Tracking and managing assets used in AI development with Amazon SageMaker AI

Building custom foundation models requires coordination of multiple assets across the development lifecycle, such as data assets, compute infrastructure, model architectures and frameworks, lineage, and production deployment. Data scientists create and refine training datasets, develop custom evaluators to assess the quality and safety of models, and iterate through fine-tuning configurations to optimize performance. As these workflows scale across teams and environments, it becomes challenging to track the specific dataset versions, evaluator configurations, and hyperparameters produced by each model. Teams often rely on manual documentation in notebooks or spreadsheets, making it difficult to reproduce successful experiments or understand the lineage of production models.

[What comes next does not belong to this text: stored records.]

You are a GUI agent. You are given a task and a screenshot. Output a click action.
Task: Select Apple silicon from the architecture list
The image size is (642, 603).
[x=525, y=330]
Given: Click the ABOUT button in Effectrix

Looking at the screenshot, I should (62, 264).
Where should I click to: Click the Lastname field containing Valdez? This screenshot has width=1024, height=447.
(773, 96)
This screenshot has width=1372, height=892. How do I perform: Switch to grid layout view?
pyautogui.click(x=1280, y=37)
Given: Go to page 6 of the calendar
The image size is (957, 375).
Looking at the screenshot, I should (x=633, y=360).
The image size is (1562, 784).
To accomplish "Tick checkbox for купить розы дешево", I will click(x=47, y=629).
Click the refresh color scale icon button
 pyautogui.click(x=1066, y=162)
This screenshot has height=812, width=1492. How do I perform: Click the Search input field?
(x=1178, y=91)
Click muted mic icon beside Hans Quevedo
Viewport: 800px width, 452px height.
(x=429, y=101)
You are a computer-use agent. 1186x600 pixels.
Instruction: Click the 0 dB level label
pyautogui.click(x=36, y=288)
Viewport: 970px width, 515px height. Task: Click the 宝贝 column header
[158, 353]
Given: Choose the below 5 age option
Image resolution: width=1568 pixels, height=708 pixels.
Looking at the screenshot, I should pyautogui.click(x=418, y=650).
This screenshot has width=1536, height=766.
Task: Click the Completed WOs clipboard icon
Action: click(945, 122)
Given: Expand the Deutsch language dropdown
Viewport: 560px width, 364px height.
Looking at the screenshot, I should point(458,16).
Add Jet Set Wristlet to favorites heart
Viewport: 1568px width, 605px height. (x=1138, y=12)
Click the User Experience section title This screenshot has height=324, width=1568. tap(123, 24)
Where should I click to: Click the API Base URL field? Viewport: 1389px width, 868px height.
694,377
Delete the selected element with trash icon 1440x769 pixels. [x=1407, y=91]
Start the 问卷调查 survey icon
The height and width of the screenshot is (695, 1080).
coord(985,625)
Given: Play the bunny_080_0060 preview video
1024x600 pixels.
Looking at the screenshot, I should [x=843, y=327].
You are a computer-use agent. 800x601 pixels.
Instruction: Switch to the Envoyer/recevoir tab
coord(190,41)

This challenge becomes acute in enterprise environments with multiple AWS accounts for development, staging, and production. As models move through deployment pipelines, significant coordination is required to maintain visibility into their training data, evaluation criteria, and configuration. Without automated tracking, teams lose the ability to track deployed models back to their origin or share assets consistently across experiments. Amazon SageMaker AI supports tracking and managing assets used in generative AI development. With Amazon SageMaker AI you can register and version models, datasets, and custom evaluators, then automatically capture relationships and lineage when fine-tuning, evaluating, and deploying generic AI models. This reduces manual tracking overhead and provides complete visibility of how models were built from base foundation model to production deployment.

In this post, we’ll explore new capabilities and key concepts that help organizations track and manage the model development and deployment lifecycle. We’ll show you how to configure the features to train models with automated end-to-end lineage, from dataset upload and versioning to model fine-tuning, evaluation, and seamless endpoint deployment.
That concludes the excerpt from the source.